:: REQUIREMENT ::
Pick out every line in the items below that contains the word "column", and copy each of those lines.

[START DATA SHOWN]

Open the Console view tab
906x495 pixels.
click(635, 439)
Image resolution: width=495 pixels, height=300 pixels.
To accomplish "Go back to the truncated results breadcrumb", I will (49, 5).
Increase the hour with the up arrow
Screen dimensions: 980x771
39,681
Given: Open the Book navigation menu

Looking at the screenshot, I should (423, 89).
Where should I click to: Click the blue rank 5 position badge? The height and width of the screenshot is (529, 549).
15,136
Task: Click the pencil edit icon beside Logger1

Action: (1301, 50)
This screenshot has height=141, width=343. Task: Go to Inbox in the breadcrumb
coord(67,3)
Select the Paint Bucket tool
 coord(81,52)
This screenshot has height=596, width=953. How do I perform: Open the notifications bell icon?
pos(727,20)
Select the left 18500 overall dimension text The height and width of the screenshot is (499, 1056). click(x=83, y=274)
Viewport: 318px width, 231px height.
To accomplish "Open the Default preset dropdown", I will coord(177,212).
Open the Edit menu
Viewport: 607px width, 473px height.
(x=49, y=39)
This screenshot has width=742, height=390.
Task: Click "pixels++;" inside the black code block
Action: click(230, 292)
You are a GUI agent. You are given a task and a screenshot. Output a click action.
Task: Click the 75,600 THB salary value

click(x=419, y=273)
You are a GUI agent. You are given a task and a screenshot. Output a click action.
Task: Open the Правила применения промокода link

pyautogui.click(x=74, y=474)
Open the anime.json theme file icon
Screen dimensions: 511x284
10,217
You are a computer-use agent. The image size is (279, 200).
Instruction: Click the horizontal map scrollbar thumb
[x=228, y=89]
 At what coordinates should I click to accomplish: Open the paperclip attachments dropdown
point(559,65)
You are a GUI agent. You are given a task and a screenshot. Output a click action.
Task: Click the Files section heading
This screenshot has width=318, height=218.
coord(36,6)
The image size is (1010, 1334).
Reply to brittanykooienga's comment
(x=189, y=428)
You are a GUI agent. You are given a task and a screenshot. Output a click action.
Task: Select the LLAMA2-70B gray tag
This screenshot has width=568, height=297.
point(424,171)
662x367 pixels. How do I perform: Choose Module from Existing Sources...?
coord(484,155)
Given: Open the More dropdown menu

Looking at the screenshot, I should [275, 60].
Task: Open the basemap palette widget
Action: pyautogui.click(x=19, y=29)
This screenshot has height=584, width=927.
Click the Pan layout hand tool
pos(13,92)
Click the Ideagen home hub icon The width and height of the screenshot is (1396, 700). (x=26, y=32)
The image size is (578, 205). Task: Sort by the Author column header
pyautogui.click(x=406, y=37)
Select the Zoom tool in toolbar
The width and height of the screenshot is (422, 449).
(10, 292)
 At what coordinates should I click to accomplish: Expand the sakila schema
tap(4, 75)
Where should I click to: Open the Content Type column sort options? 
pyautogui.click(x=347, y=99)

[END DATA SHOWN]

:: FULL OUTPUT ::
The image size is (578, 205). Task: Sort by the Author column header
Where should I click to: Open the Content Type column sort options? 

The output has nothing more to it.